To avoid staff shortages employers have the opportunity to enter into fixed-term labour agreements with new employees for the period of martial law or for the period of replacement of a temporarily absent employee.

That is labour relations with absent employees are not terminated but for the period of their temporary absence an employer can enter into a fixed-term labour agreement with another employee.

Transfer and change of working conditions “day to day”

The legislator has simplified the procedure for transferring employees to another work if it is necessary to prevent or eliminate the consequences of hostilities or life-threatening circumstances. Thus during martial law it is not necessary to obtain the consent of the employee for such transfer. At the same time it is important that the work to which the employee is transferred should not be contraindicated to his/her health.

Also it is forbidden to transfer the employee to work in the zone of active hostilities without his/her consent.
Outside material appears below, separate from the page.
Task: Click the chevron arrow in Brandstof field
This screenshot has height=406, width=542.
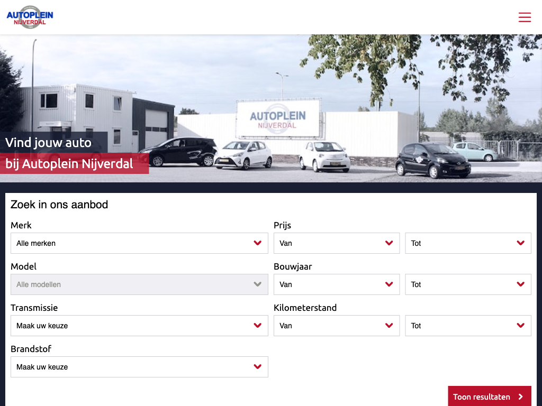Action: [258, 367]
Regarding the salary it must be not less than the average salary for the previous work of the employee.

The procedure for changing essential working conditions has also been simplified. During the war it is not necessary to notify the employee of such change in advance. In fact this rule allows the employer to change essential working conditions on the “day to day” basis.

It should be reminded that essential working conditions are, for example, the system and amount of salary, benefits, working hours, the establishment or abolition of part-time work, combining professions, etc.

It should be noted that regardless of the need to notify the employee a change of essential working conditions should occur if there are both legal and factual grounds.

Special conditions for dismissal

It is important that the Law does not establish new grounds for dismissal. This means that the termination of employment during the war is possible only on general grounds defined by the Labour Code of Ukraine. As before, an employee may be dismissed on his own initiative, with the consent of the parties or at the initiative of the employer (for example, due to staff reductions).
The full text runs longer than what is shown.